- EXERCISE
Only lines with the string "Given" are wanted. Pull them out of the data.

BEGIN SUPPLIED ENTRIES

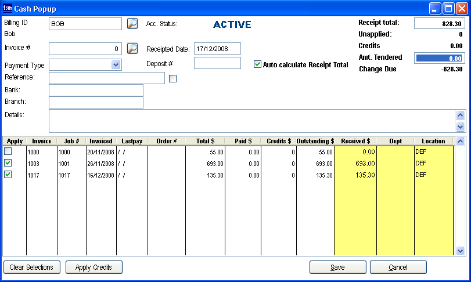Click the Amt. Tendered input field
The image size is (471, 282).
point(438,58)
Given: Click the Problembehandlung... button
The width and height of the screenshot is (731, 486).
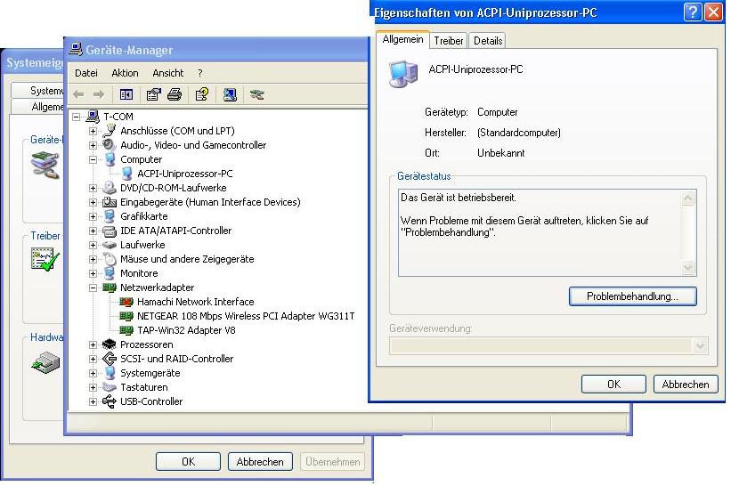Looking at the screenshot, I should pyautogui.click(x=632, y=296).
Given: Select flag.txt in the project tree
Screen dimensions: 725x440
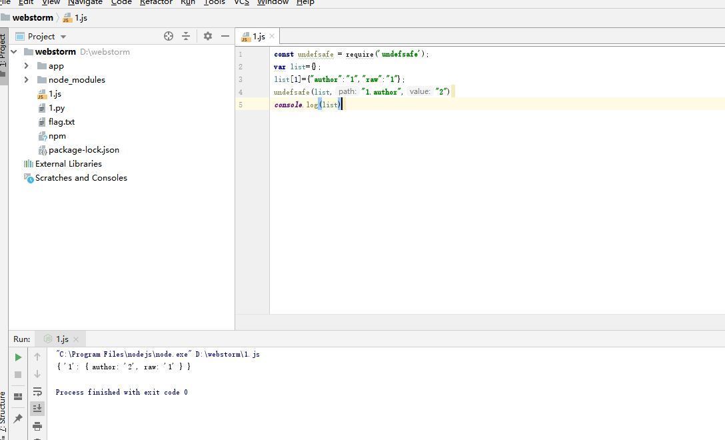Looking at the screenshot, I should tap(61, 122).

END SUPPLIED ENTRIES
BEGIN SUPPLIED ENTRIES

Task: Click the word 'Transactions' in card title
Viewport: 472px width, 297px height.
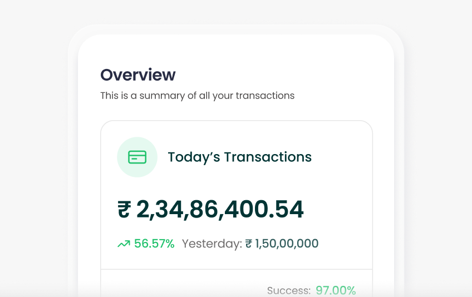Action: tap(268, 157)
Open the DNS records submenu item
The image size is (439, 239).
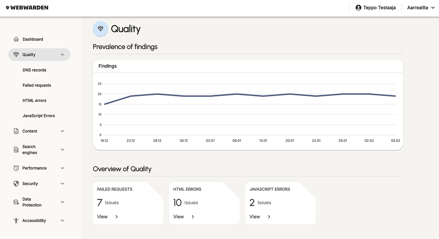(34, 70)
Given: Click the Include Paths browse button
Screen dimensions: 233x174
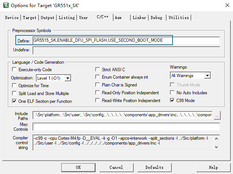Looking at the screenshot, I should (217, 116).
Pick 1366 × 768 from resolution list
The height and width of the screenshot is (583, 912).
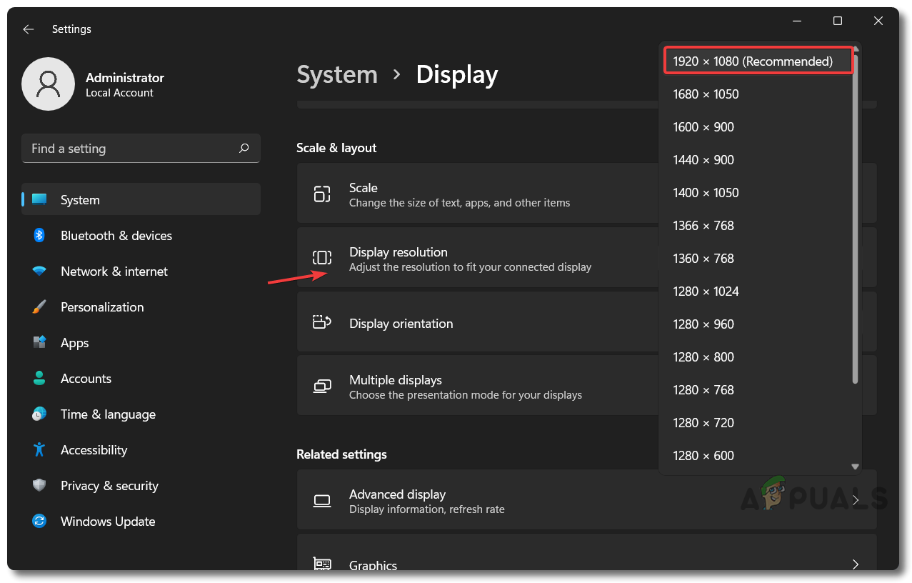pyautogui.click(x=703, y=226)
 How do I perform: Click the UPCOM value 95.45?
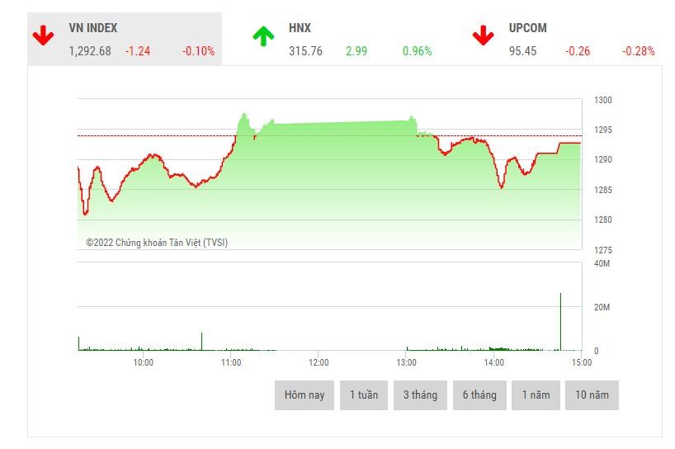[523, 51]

END SUPPLIED ENTRIES

- ANSWER AREA
Given: Click the Problembehandlung... button
Given: Select flag.txt in the project tree
Given: Click the Include Paths browse button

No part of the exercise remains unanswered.